Le gouvernement vise une totale dématérialisation des démarches administratives ! Dans son nouveau rapport, le Défenseur des droits déplore l’absence de prise en compte des publics à besoins spécifiques, comme les personnes handicapées.
17 janvier 2019 • Par Cassandre Rogeret / Handicap.fr
11 % des Français ne se connectent jamais à Internet et un tiers de la population s’estime peu ou pas compétente pour l’utiliser. Il y a aussi ceux qui ne « peuvent » pas, par manque d’accessibilité des sites. En première ligne : les personnes handicapées. Une question se pose alors : le gouvernement a-t-il pensé à eux en établissant son « Plan d’action 2022 » qui vise une dématérialisation de toutes les démarches administratives d’ici 2022 ? Pour le Défenseur des droits (DDD), la réponse est assurément « non ». L’intitulé de sa conférence de presse du 17 janvier 2019 parle de lui-même : « Dématérialisation et inégalités d’accès aux services publics ». Il promet un état des lieux « sans complaisance » et des « recommandations pratiques » pour faire en sorte que « l’égalité face à l’accès aux droits soit encore une réalité pour tous ».
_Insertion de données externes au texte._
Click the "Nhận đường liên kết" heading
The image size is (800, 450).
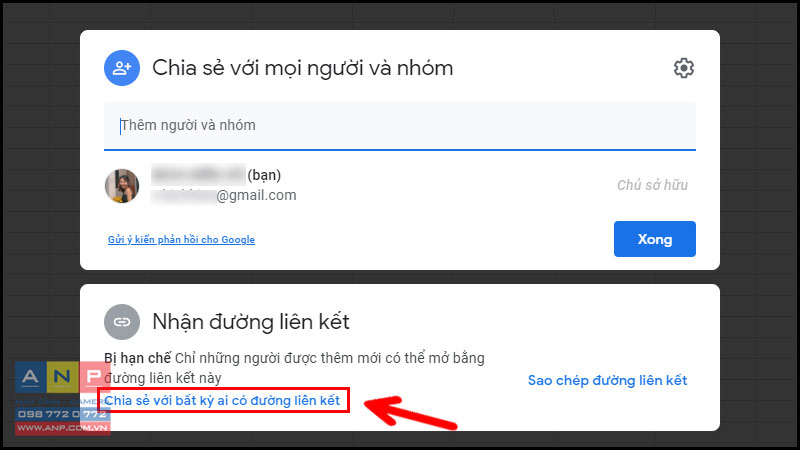click(x=251, y=322)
Nécessité d’une prise en compte en amont
« Ce rapport a une portée particulière car il met en cause toute la relation entre le service public et les usagers », annonce Jacques Toubon en préambule. Pour constituer ce dossier sur la dématérialisation des services publics, le Défenseur des droits s’est appuyé sur les milliers de saisines reçues sur ce sujet pour révéler les inégalités d’accès au numérique et mettre en exergue les failles du plan d’action 2022. « Quand on réalise ce type d’opérations, il faut prendre en compte les besoins des publics spécifiques et réaliser, au préalable, des tests, non pas précipités mais progressifs », poursuit-il. Il fait notamment référence à la dématérialisation « express », « en à peine un jour », des procédures liées aux demandes de permis de conduire et de certificats d’immatriculation des véhicules depuis le 6 novembre 2017.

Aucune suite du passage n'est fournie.